-- Passage --
## BEGIN

Let me also add that if I remove the conditions on SD but keep the
conditions on SS, then I get an index scan on tcpsessions BUT a seq scan on
tcpsessiondata.

Let's now suppose that the index scan on both tables is the best choice as
the planner itself selects it in one of the 3 cases. (It is also the faster
plan as we extract only 200 000 rows out of 4 millions in this example). But
I am really surprised to see that the planner needs me to explicitly specify
the same condition twice like this:

SD.detectorid = SS.detectorid
and SD.sessionid = SS.id
and SD.detectorid = 1
and SD.sessionid >= 1001000000000::INT8 and SD.sessionid <=
2001000000000::INT8
and SS.detectorid = 1
and SS.id >= 1001000000000::INT8 and SS.id <= 2001000000000::INT8

in order to use the primary key on SS, even if it is absolutely clear that
"SD.detectorid = SS.detectorid and SD.sessionid = SS.id". Well I hope you
agree that repeating the same condition on SS seems very like giving a hint
to use the index there. But I feel very uncomfortable to use such an ugly
condition, especially knowing that I am doing it to "force an index". On the
other hand I am terrified that we may go in production for a seq scan on
hundreds of millions of rows just to extract 200 000.

## END

-- Your tasks --
1/ In the post on query planning, how many rows does the query extract out of 4 millions?
2/ Swap "conditions" for "filters" in the post on query planning, then write out its text starting at "Let me also" and ending at "tcpsessiondata.".
Nothing in the listing is needed for this work.

-- Extracted information --
## BEGIN

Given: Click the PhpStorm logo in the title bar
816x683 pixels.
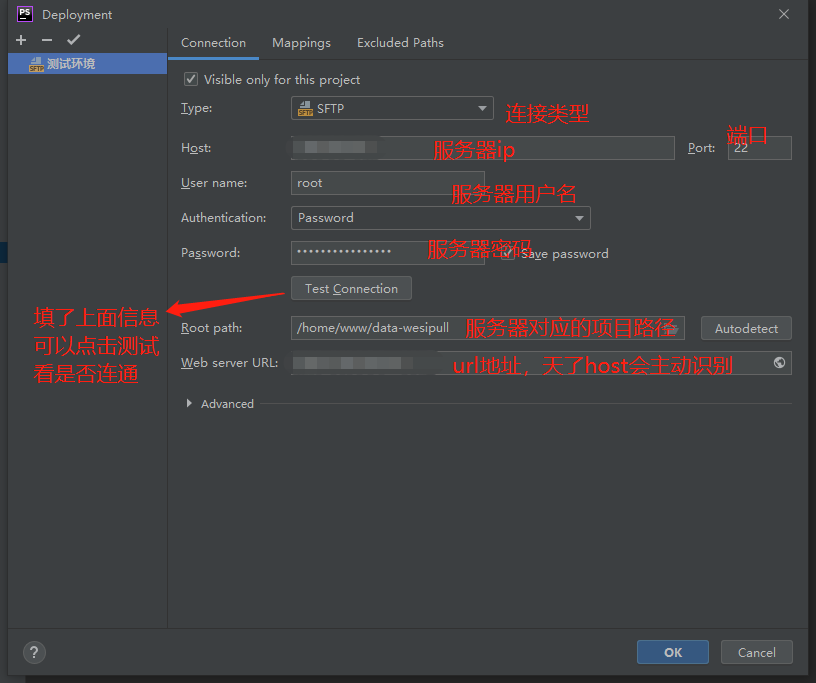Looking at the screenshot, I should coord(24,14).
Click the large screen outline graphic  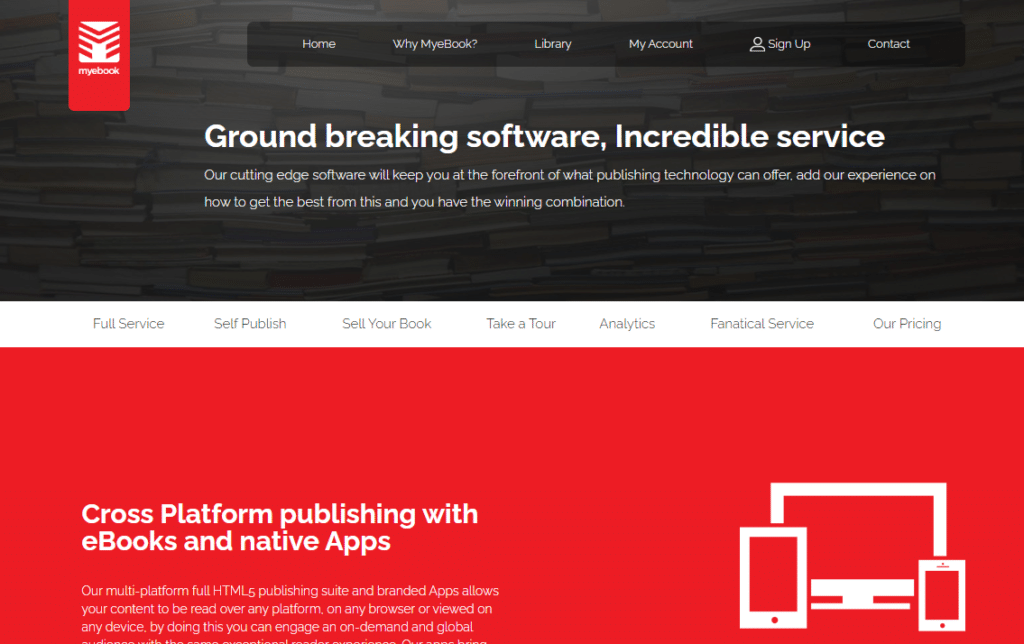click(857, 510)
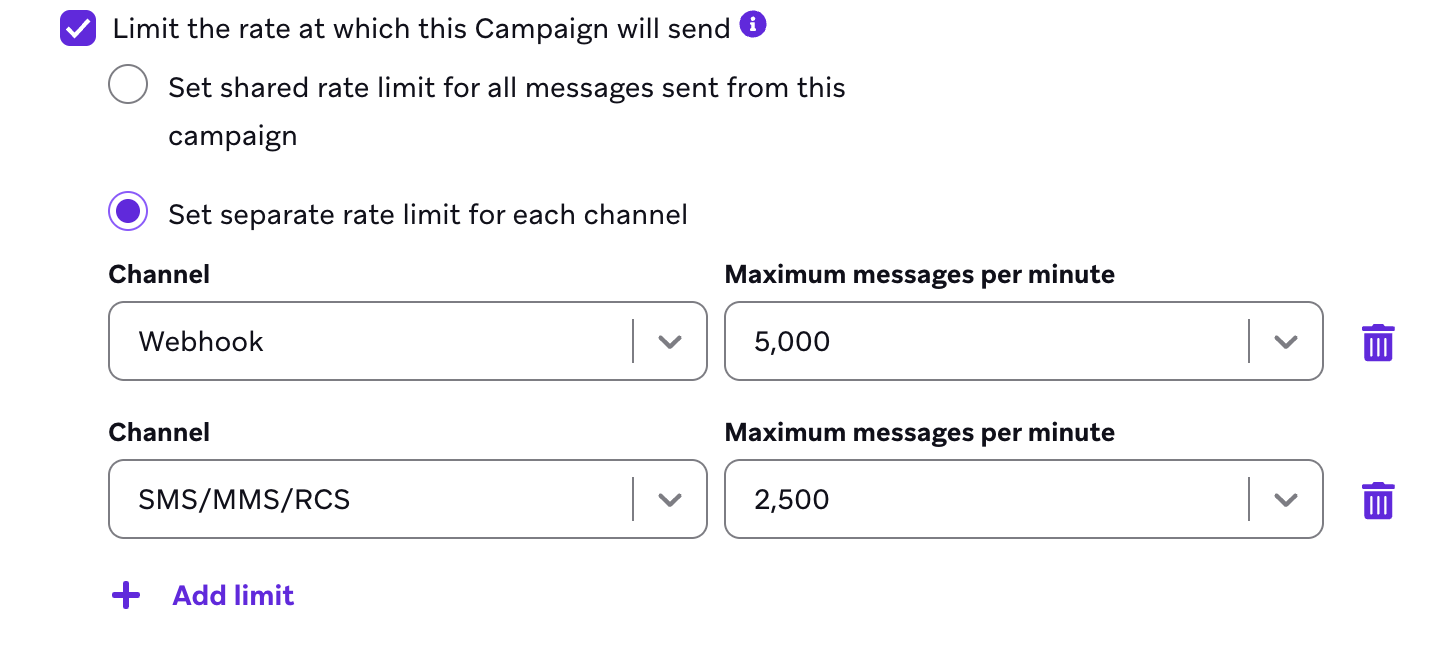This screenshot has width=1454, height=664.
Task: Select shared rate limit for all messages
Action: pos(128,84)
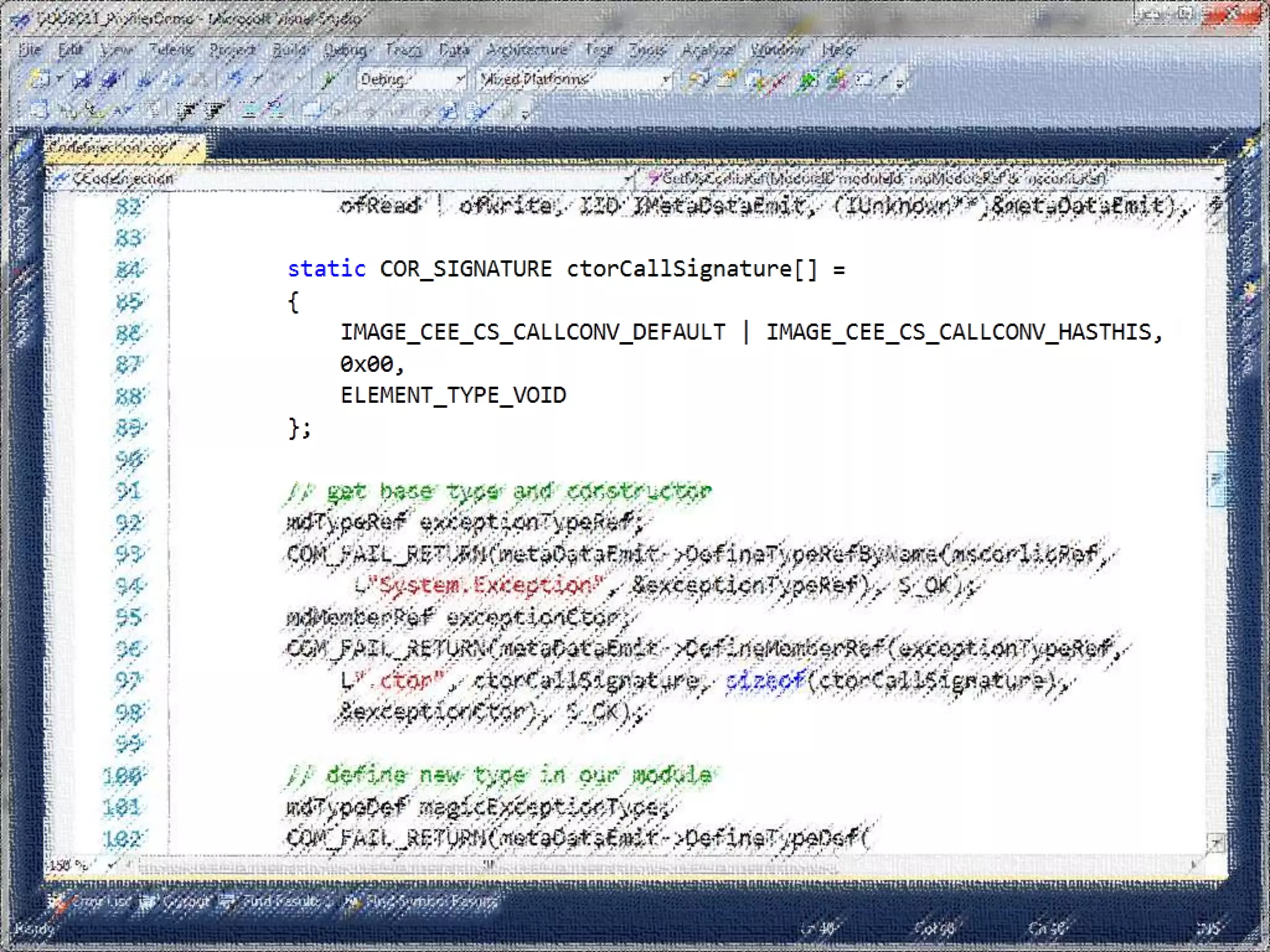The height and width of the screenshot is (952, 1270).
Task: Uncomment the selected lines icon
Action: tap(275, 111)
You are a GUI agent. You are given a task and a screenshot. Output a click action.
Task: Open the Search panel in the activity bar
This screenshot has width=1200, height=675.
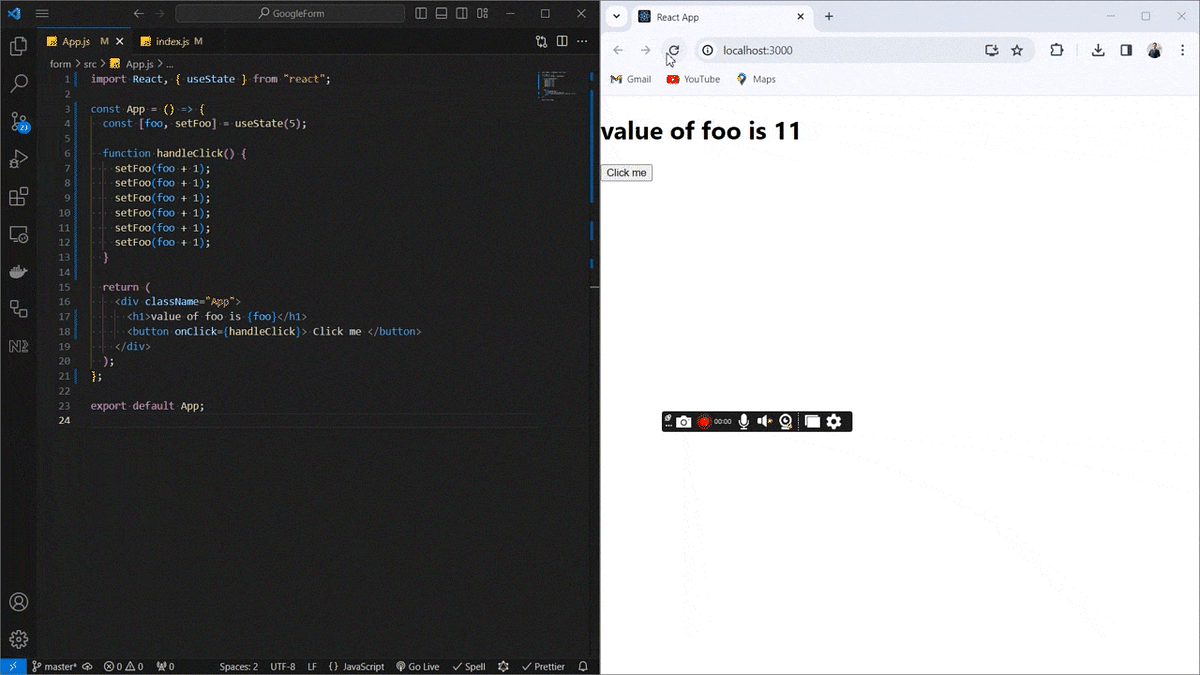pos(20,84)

## END

-- Solutions by task --
1/ 200 000 rows.

2/
Let me also add that if I remove the filters on SD but keep the
filters on SS, then I get an index scan on tcpsessions BUT a seq scan on
tcpsessiondata.